• **PROMPT**
Starting with the line that has "Task: Click into the Password again field" and finishing with the line that has "You are a computer-use", set down each line below exactly. Pictures are not copied.

-=-=-

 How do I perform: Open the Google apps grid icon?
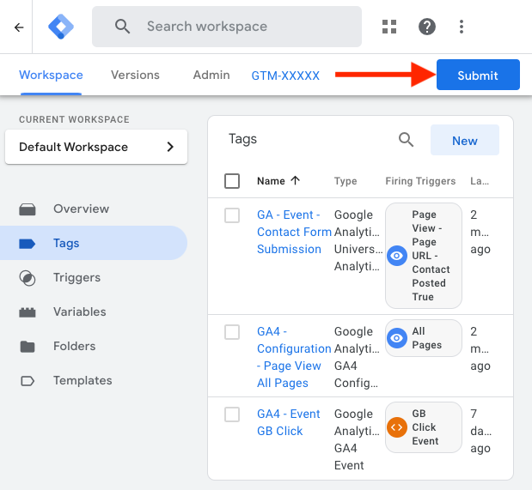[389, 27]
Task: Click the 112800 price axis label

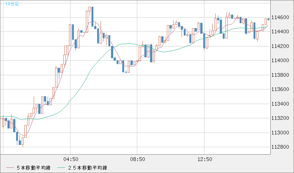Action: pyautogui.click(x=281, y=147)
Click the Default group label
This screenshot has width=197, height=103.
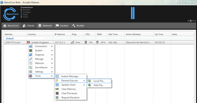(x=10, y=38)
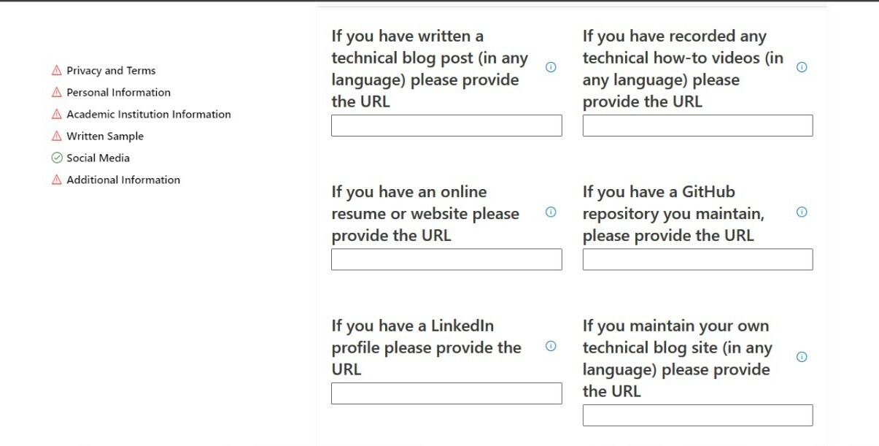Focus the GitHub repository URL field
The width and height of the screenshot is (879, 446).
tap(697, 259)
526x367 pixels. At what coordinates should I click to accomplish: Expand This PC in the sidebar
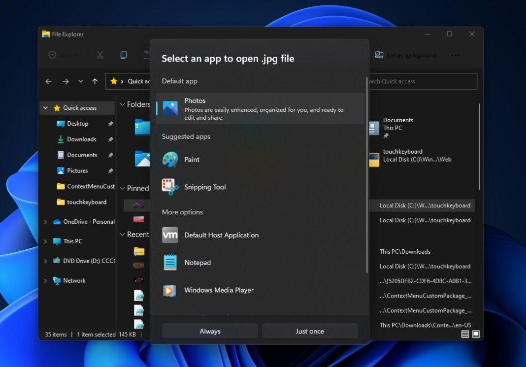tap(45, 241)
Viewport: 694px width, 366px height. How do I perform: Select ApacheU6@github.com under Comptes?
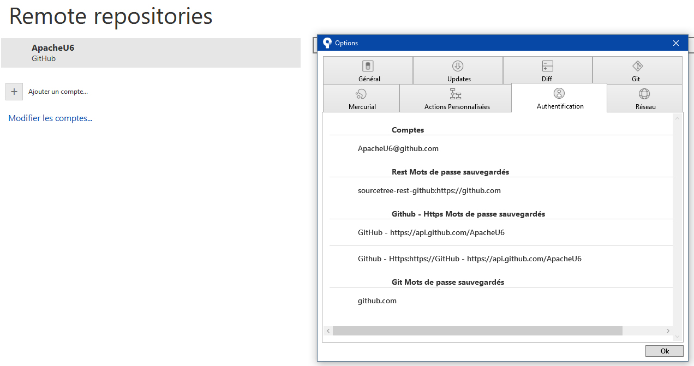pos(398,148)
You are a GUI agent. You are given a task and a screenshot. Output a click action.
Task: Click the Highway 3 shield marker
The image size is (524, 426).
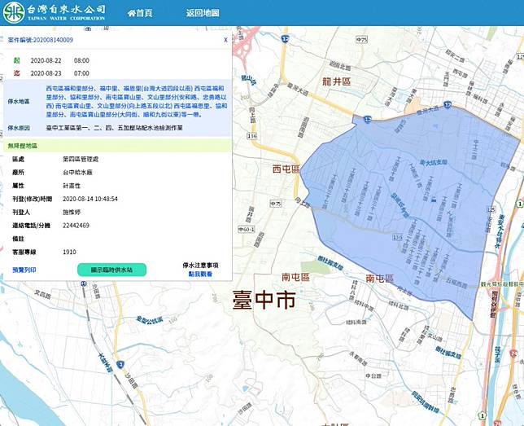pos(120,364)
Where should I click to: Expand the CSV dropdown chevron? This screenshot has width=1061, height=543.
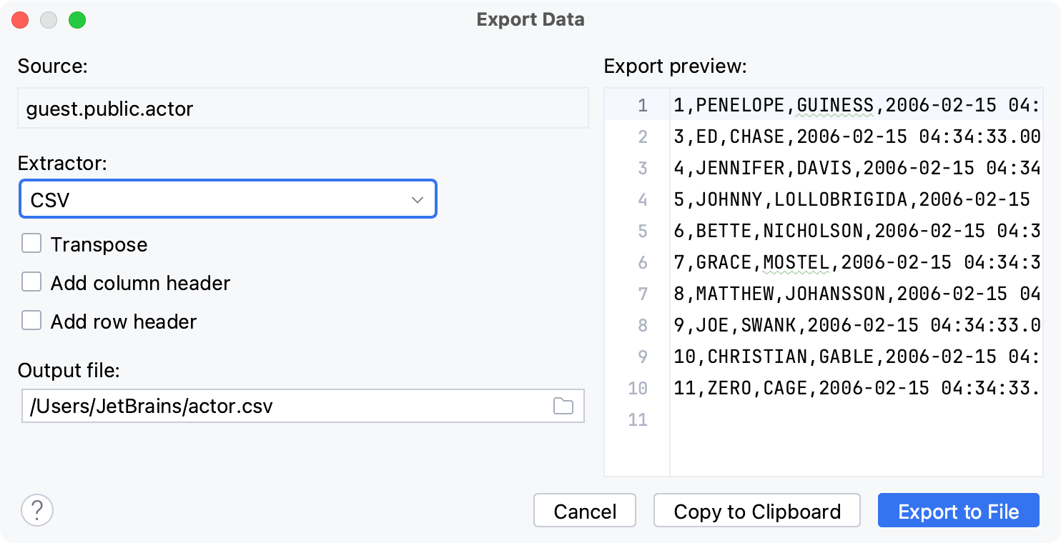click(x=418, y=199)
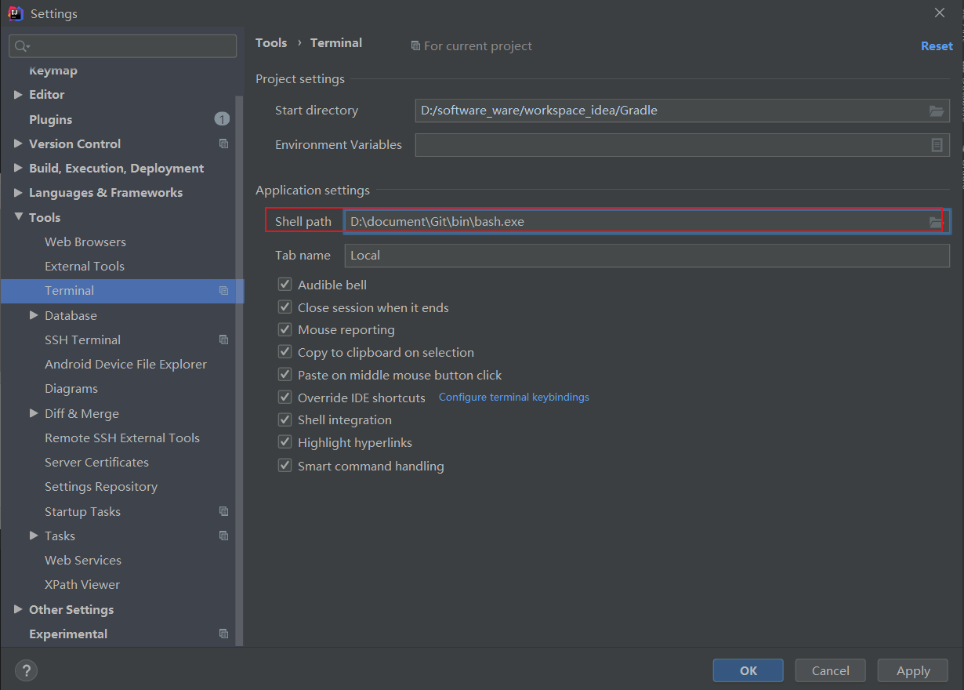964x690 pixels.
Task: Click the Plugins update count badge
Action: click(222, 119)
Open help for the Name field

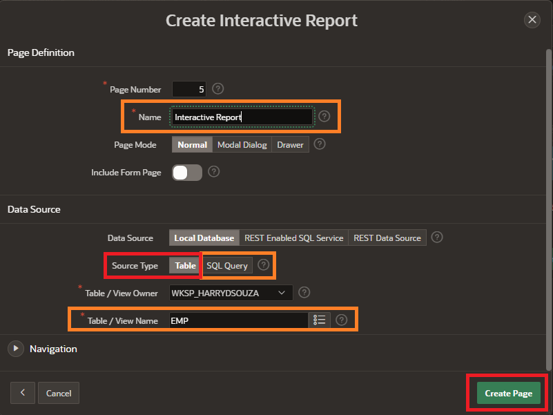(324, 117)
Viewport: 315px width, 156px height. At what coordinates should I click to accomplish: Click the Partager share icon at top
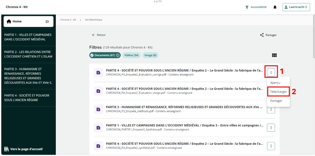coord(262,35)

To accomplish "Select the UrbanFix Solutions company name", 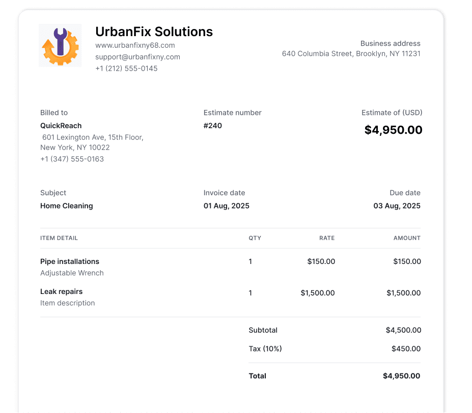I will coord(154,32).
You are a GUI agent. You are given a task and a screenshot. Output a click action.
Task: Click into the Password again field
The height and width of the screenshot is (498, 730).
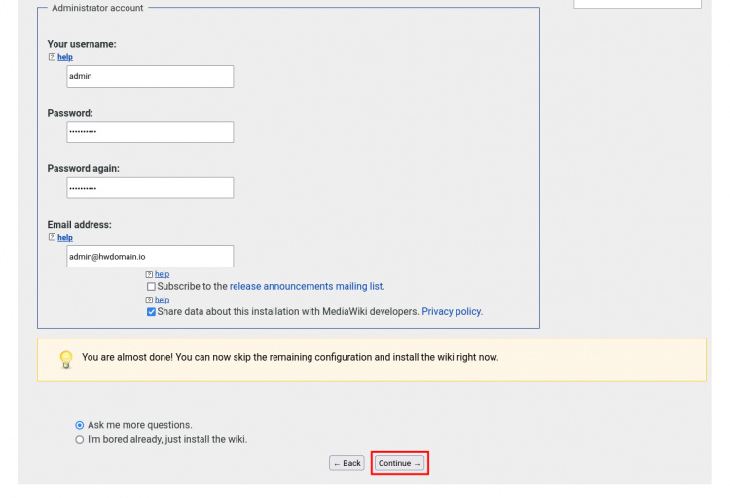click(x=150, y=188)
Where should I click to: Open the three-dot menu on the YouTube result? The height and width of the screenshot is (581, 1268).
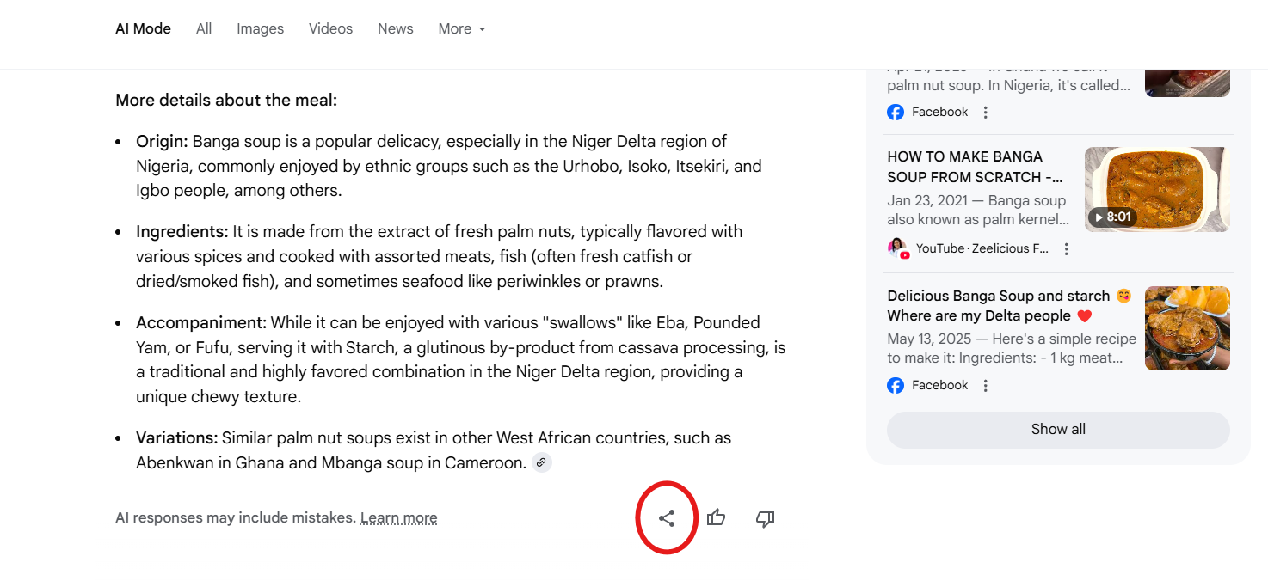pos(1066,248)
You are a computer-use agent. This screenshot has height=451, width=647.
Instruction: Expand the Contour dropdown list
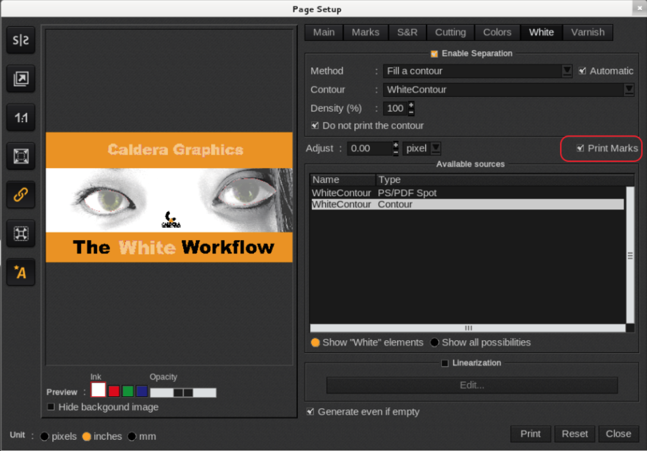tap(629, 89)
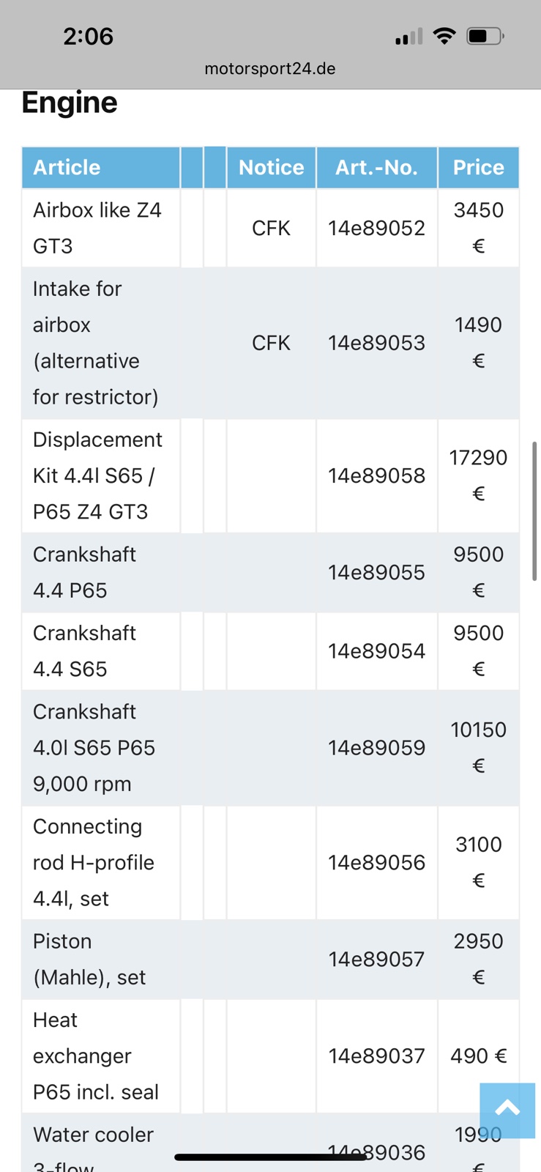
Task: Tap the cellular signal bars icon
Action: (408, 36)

-=-=-

• **OUTPUT**
Task: Click into the Password again field
The height and width of the screenshot is (498, 730).
click(x=150, y=188)
Where should I click to: Open the three-dot menu on the YouTube result? The height and width of the screenshot is (581, 1268).
pos(1066,248)
You are a computer-use agent. This screenshot has height=451, width=647.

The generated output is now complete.